3.2. Tactical outcome

“Closing down” was the most frequent sprint tactical-context outcome across both in and out of possession categories, occurring on average 15 ± 4 times during a match. This was significantly more frequent than all other tactical outcomes except for the second most frequent, “covering” (10 ± 3) (d = 1.3–4.8, p < 0.05). “Covering” occurred significantly more often than all categories (excluding ‘closing down‘), “ball down the side”, “track the runner”, “run the channel” and “run in behind” (d = 0.4–4.0, p < 0.05). One category was never observed during analysis: out of possession; other. This was the least commonly observed of all categories (Figure 2). The least frequently occurring tactical outcome was “interception” (1 ± 1). 60% of efforts were completed whilst out of possession (Figure 2). Of these eight out of possession categories, five were commonly observed: “Closing down”, “covering”, “recovery run”, “ball down the side”, and “track the runner” (14–28% each; Figure 2). Conversely, “interception”, “ball over the top” and “other” were observed less often (0–6% each; Figure 2).

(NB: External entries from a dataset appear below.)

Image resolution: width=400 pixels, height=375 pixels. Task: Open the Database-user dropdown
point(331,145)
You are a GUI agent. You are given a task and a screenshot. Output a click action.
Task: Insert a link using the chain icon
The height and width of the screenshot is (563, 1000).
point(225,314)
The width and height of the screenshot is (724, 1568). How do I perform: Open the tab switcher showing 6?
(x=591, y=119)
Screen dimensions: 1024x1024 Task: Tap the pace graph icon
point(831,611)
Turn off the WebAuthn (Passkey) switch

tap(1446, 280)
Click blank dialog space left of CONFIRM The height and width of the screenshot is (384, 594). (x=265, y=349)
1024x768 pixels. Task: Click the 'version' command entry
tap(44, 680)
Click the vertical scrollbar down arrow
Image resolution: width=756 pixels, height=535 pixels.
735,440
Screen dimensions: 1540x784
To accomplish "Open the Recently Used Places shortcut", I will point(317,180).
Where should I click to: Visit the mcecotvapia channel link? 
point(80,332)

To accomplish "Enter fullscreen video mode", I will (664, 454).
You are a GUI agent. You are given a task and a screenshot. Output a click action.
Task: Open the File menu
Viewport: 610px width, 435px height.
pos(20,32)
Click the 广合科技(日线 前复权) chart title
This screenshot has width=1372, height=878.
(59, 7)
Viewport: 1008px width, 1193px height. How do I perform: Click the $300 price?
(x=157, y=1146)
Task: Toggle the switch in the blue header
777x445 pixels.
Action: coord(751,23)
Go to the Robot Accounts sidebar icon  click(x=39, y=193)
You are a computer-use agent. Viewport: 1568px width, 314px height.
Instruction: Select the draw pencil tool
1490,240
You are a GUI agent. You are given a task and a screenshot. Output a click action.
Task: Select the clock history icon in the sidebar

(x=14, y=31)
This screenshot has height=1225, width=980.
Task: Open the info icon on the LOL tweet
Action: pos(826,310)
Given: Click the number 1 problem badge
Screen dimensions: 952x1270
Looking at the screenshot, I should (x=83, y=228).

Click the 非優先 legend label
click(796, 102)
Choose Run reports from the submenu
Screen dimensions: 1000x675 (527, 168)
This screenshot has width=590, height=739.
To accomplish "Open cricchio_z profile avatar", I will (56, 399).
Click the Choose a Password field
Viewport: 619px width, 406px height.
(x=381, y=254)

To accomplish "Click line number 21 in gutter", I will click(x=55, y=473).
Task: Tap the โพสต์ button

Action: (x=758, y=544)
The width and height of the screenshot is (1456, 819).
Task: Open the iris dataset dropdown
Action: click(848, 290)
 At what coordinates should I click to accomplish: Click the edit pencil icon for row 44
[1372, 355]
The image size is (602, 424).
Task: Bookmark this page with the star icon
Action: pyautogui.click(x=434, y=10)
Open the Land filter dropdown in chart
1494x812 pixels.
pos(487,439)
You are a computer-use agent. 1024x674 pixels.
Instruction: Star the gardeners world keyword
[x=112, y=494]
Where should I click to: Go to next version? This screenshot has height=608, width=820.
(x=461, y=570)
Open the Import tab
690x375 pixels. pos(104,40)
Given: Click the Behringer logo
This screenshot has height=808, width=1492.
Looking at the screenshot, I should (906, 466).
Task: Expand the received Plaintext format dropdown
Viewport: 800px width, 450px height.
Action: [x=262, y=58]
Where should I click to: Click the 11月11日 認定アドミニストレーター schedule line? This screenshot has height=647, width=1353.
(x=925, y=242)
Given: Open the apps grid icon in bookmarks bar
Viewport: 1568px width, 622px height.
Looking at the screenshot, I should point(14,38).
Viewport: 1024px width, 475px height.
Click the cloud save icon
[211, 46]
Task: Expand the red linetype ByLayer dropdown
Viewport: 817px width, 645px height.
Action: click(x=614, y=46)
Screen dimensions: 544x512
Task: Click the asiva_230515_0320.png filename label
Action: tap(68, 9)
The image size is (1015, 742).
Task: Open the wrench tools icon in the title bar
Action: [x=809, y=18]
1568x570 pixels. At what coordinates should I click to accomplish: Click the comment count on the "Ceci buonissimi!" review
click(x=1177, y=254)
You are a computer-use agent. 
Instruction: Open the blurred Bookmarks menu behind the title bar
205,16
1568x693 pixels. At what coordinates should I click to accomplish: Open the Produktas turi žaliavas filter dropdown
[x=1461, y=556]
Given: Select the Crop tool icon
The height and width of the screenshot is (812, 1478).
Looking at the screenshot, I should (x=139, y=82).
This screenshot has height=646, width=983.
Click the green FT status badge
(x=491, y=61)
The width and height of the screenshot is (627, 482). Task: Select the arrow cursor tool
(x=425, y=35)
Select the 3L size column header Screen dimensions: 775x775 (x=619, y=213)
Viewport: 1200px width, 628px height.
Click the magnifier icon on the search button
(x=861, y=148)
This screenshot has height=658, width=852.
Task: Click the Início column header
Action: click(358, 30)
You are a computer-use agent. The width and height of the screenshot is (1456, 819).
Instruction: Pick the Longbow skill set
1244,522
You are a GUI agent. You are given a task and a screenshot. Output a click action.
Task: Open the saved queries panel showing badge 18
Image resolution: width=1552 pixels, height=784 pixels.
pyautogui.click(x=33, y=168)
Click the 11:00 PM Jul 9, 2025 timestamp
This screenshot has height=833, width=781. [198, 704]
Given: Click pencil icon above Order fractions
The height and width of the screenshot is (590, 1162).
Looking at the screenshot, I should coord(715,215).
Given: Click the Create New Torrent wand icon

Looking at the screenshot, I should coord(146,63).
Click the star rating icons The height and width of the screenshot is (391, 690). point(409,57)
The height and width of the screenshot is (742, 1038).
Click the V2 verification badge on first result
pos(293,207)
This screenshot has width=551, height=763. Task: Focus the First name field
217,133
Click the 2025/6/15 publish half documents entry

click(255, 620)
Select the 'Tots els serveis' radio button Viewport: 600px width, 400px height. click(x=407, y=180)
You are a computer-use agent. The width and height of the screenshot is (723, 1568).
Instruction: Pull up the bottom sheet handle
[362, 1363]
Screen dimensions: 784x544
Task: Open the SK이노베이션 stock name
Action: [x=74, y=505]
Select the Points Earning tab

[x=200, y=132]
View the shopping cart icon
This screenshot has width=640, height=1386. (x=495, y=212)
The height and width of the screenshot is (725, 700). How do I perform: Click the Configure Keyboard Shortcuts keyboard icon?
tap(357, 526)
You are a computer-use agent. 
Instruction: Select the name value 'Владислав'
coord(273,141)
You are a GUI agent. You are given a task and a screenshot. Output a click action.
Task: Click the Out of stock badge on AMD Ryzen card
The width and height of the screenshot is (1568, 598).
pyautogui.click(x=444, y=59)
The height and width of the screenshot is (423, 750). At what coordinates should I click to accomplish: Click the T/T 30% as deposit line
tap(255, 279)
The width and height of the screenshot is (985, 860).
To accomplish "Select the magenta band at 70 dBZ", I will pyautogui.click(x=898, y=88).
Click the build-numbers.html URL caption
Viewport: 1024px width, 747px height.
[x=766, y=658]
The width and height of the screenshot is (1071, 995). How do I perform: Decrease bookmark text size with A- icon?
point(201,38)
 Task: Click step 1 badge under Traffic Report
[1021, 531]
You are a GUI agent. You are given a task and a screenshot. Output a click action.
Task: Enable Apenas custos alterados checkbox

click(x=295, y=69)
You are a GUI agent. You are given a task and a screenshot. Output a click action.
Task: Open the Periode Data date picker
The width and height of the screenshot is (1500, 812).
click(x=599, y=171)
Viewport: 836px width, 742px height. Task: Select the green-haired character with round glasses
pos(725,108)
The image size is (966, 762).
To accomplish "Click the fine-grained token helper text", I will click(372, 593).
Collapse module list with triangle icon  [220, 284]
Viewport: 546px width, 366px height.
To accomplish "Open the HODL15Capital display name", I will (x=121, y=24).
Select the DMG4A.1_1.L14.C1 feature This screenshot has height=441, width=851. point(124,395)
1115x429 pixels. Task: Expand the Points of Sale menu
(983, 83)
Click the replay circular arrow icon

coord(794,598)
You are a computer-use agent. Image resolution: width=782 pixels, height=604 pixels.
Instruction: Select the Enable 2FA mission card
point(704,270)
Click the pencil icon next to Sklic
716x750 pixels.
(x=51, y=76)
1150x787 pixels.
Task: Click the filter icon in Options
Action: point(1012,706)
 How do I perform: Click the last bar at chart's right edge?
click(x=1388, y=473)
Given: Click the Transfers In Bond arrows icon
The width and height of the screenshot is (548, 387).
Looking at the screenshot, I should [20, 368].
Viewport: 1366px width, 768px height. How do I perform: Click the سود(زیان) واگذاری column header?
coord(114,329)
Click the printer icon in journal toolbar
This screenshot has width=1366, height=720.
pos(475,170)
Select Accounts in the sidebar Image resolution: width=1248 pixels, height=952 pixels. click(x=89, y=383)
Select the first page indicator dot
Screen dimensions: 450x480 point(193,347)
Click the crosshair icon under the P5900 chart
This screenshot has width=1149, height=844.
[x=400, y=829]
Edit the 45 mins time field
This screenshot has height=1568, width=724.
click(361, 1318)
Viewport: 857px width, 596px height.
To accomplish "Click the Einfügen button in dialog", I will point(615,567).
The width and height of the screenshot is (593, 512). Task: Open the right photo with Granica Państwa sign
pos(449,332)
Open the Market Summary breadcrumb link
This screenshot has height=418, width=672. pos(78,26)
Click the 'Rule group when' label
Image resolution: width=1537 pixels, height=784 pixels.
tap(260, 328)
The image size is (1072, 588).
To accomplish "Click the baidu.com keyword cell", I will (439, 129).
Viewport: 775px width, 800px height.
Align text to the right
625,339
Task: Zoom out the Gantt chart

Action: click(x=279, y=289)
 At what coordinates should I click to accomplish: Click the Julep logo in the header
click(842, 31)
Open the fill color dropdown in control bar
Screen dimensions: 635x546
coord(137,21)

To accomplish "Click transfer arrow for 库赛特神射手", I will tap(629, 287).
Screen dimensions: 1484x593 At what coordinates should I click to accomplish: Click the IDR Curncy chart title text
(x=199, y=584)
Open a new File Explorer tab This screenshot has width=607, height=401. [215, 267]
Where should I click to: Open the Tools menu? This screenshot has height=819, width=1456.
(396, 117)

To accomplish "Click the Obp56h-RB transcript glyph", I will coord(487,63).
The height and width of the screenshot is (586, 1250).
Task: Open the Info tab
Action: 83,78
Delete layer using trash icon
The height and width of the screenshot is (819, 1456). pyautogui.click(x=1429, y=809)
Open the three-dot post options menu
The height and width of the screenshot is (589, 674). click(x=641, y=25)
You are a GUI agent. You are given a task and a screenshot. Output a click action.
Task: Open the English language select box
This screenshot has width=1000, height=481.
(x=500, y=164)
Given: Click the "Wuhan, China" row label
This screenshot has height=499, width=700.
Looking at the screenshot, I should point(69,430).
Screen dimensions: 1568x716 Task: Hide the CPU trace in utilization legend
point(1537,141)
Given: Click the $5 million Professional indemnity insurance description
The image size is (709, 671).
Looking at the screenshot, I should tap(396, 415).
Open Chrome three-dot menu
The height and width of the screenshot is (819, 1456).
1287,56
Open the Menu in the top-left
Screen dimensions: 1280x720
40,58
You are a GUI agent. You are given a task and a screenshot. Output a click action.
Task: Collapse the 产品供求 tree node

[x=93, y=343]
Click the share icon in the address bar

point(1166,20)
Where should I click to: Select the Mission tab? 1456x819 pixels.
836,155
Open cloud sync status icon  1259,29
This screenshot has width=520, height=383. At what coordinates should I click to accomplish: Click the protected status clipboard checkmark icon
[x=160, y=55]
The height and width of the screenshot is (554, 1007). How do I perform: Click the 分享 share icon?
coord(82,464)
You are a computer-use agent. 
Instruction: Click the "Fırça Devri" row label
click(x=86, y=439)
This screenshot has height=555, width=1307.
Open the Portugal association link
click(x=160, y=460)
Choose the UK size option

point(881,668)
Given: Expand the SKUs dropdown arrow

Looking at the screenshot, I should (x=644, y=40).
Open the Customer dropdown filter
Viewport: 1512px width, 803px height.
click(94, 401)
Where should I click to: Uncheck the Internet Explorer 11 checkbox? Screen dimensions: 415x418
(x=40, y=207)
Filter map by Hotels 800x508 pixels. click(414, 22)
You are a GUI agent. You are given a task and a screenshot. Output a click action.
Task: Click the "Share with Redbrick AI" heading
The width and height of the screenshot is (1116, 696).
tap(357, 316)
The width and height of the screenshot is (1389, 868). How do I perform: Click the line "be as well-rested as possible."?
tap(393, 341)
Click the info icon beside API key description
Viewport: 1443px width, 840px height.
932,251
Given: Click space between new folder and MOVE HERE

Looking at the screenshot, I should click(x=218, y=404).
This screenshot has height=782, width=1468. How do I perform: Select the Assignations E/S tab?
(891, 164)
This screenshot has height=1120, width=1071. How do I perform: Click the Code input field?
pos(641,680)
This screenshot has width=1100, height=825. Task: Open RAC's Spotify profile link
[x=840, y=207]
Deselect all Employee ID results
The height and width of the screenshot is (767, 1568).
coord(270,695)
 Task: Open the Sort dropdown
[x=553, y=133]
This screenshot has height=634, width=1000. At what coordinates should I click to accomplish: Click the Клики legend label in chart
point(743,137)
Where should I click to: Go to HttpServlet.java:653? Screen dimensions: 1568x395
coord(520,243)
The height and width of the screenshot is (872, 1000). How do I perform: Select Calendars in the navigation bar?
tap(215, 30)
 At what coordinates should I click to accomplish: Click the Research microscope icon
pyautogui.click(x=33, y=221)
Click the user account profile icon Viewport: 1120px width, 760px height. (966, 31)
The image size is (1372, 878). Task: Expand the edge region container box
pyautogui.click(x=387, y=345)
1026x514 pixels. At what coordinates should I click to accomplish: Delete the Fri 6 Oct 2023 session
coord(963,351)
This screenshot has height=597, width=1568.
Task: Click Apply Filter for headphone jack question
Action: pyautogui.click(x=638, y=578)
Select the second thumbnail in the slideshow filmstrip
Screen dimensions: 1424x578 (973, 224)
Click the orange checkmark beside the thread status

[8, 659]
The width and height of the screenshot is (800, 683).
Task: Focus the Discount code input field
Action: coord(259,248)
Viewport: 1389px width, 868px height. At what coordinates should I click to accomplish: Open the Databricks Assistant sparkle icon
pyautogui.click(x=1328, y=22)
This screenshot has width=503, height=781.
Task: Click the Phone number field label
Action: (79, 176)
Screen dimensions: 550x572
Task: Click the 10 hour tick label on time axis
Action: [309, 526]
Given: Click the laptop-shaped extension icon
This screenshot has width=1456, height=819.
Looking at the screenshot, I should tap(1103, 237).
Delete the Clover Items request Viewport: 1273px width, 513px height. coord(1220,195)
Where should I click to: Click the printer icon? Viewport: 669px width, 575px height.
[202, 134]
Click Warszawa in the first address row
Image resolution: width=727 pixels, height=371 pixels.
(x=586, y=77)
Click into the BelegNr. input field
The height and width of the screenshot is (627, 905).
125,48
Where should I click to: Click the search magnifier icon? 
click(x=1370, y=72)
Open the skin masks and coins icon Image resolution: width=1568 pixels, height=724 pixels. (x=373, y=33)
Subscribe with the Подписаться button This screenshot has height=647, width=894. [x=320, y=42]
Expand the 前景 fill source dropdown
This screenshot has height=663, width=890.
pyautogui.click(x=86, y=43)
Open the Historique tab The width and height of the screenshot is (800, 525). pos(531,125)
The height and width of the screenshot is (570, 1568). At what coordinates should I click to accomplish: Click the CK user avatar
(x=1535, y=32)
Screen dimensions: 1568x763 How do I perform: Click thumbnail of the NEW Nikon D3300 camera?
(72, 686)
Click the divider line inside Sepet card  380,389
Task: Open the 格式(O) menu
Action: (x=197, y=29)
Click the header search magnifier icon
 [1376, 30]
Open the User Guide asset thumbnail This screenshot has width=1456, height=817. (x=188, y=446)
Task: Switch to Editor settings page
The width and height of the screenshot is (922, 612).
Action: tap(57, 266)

Similarly, in-possession sprints were variable. Five of the categories occurred most often: “break into box”, “push up pitch”, “run the channel”, “run in behind” and “run with ball” (11–25% each; Figure 2). The remaining four categories were observed less often (2–8% each; Figure 2). When out of possession, the category labelled “other” was never observed (Figure 2); however, in-possession this accounted for 6% of efforts (Figure 2). When in-possession, the most frequent sprint tactical outcome was “run the channel” (25%; Figure 2), whereas the least frequent was “drive inside” (2%; Figure 2).

3.3. Sprint tactical context positional comparisons

3.3.1. Positional phase of play comparisons

Differences were observed across positions for the “phase of play” within which sprints occurred (Figure 3). The greatest proportion of sprints for WM (37%) and CF (52%) occurred during attacking transitions, whereas FB (34%) and CB (54%) completed most of their sprints during the defensive organisation phase. CM completed most of their sprints during defensive transition (45%). CBs rarely completed their sprints in the attacking phases (1%). All positions, excluding CB, completed most of their sprints during the transition phases rather than organisation phases of play (Figure 3). When observing differences across position locations (Figure 3), both categories completed the majority of their sprint efforts within defensive organisation (Central: 39% and Lateral 33%). Both categories least common sprint “phase of play” was attacking organisation (7–12%). The second and third most common phases are both the transition phases, with lateral positions more likely to sprint in “attacking transition” (31%) and central positions in “defensive transition” (32%) (Figure 3).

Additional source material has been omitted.